Now comes the part of tackling practical difficulties that any type of learning will present. It is easy to allow a training to be derailed by someone being late, the lesson being boring, the learner having trouble with the material, yet it is important to embrace these moments as opportunities and use a more open and flexible approach to mentoring: “…teaching is largely a matter of occasioning, of presenting opportunities for things to “fall together” in ways that cannot be fully anticipated….learning is dependent on, but never determined by teaching.”[4] Framing moments of uncertainty or trouble in this way, we can see how sticking to the plan is not essential nor recommended and instead “…learning and teaching seem to be more about expanding the space of the possible and creating conditions for the emergence of the as-yet unimagined….the issue that presents itself for teaching is not how to control what happens, but how to participate mindfully in the unfolding of possibilities.”[5] Therefore, if we can learn for ourselves how to be open to unexpected occurrences we can foster in our mentee freedom and openness to following curiosities and finding learning and understanding in the unexpected. This mimics the organic learning we all experience in our day to day lives, and will help our learner connect to the material. The partnership is a gift in this way: there is a freedom for the unexpected to manifest in unpredictable ways that, ultimately, when handled with curiosity and openness, can lead to unforeseen and unplanned yet wonderful learning. These moments should not be feared but instead looked forward to and embraced.
The Empowering Learner’s Partnerships present opportunity for mentors and mentees to grow and learn, intrapersonally and academically.

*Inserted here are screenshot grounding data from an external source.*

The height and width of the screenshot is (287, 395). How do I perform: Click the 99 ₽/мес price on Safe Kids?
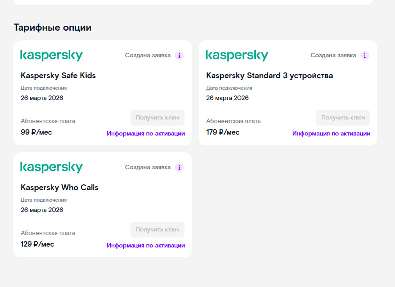click(36, 132)
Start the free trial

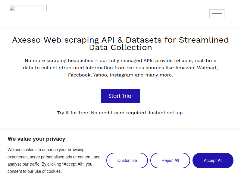pos(120,96)
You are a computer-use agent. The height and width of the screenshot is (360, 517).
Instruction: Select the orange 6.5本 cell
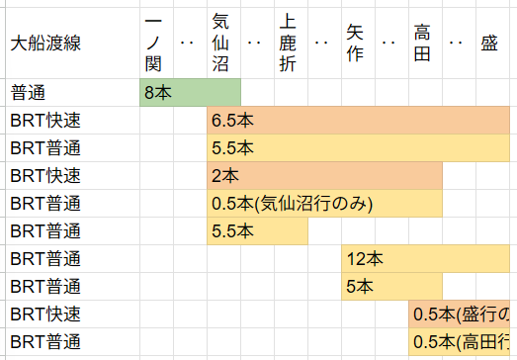tap(359, 120)
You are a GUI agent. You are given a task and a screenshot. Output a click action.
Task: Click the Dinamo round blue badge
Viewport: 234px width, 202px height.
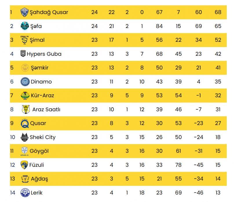(x=25, y=81)
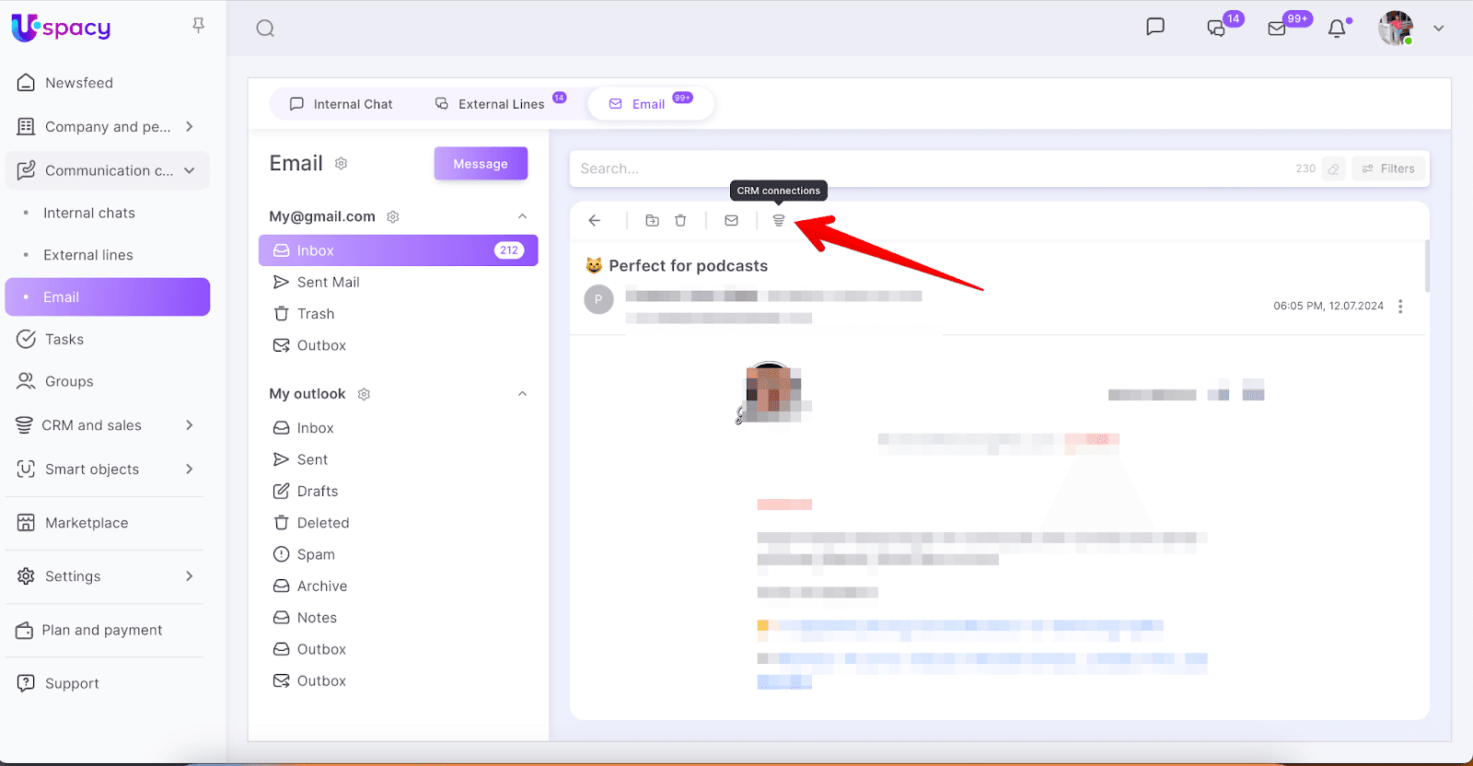
Task: Open settings gear next to Email heading
Action: click(x=341, y=164)
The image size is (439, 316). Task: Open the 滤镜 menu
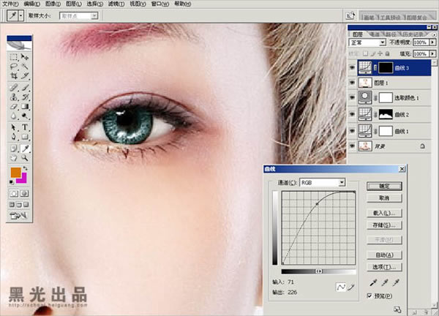(116, 4)
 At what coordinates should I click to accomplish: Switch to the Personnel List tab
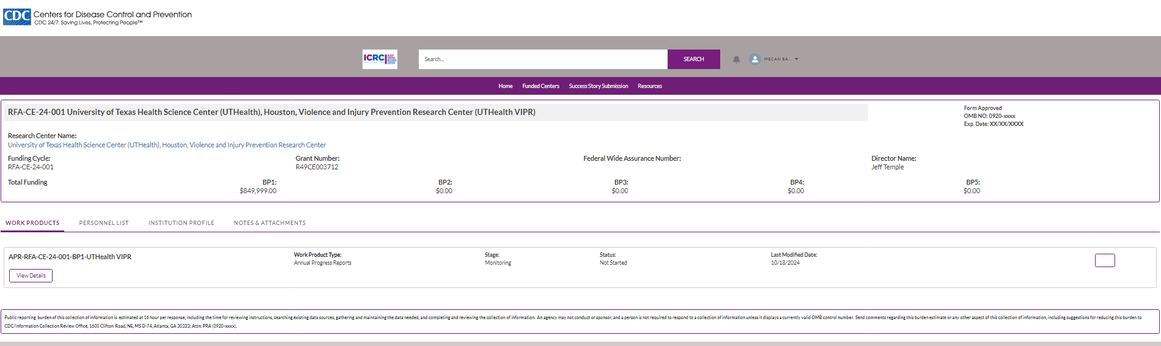point(104,223)
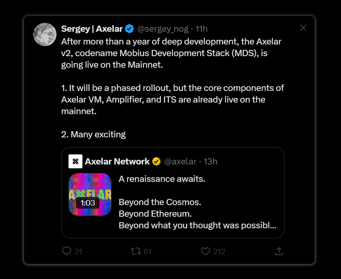Viewport: 341px width, 279px height.
Task: Retweet the post using the repost icon
Action: coord(135,252)
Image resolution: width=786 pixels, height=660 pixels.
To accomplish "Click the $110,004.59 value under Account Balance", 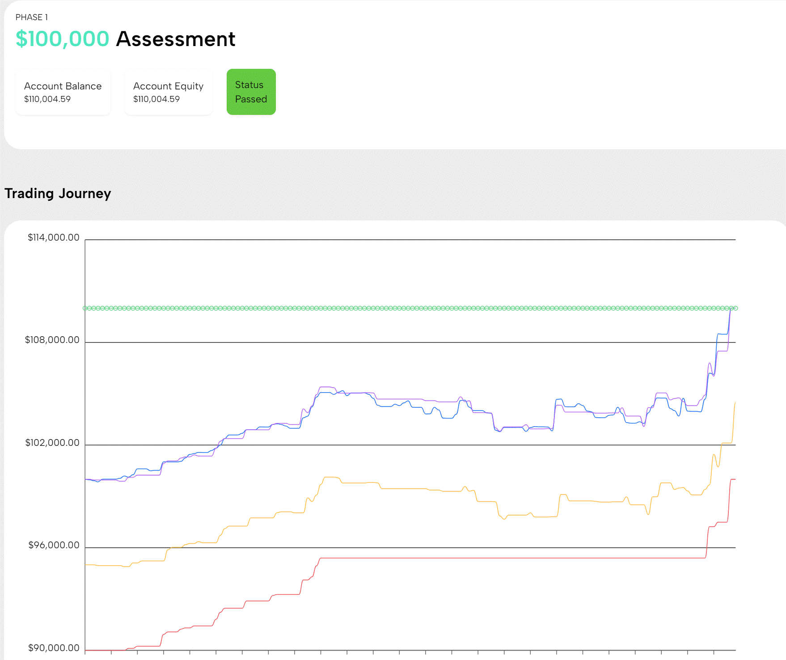I will (47, 99).
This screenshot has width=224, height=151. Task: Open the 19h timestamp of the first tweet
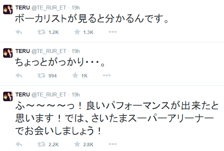click(76, 8)
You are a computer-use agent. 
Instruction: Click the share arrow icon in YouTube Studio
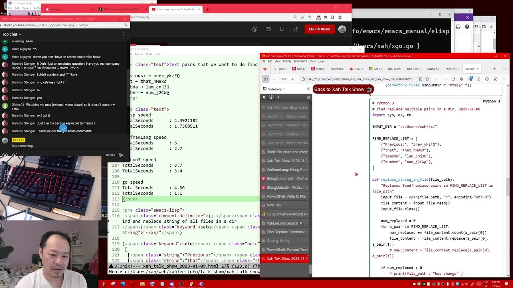[x=296, y=29]
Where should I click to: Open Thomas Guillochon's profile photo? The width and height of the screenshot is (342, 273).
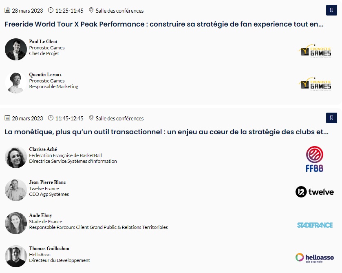tap(16, 256)
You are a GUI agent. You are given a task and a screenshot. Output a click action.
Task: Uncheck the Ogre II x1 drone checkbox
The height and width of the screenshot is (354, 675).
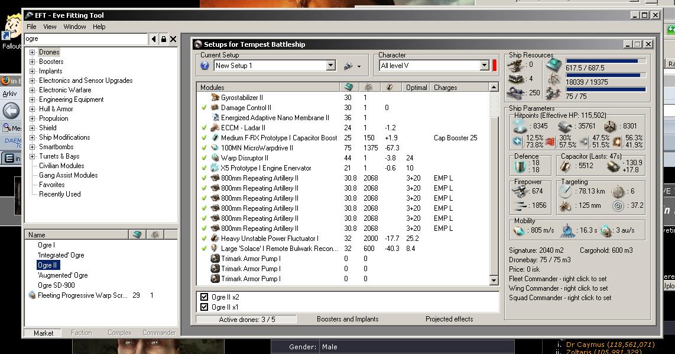click(x=205, y=307)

To make the most of these partnerships developing a true partnership and relationship is of pivotal importance, and can be done when initiative is taken by the mentor. Approaching the partnership with openness and enthusiasm will make your partner comfortable and respected. Further, looking for moments when curiosity can guide the learning will aid is respecting your mentee and teaching from the life world. Finally, embracing moments of not knowing can create the space for you to learn with your mentee and make the learning more impactful and lasting. Of course all is easier said than done but trusting in the program, your partner, and yourself will lead to embracing all of the obstacles you encounter as moments of opportunity for greater learning and growth.
[1] Herman, Lee and Mandell, Alan, From Teaching to Mentoring in Adult Education: Principles and Practice, Dialogue and Life in Adult Education, RoutledgeFalmer, New York, New York, 2004, pg.12.
[2] Ibid, pg. 69
[3] Davis, Brent, Sumara, Dennis and Luce-Kapler, Rebecca, Engaging Minds: Changing Teaching in a Complex Times, Second Edition, Routledge, New York, New York, 2008, pg.206.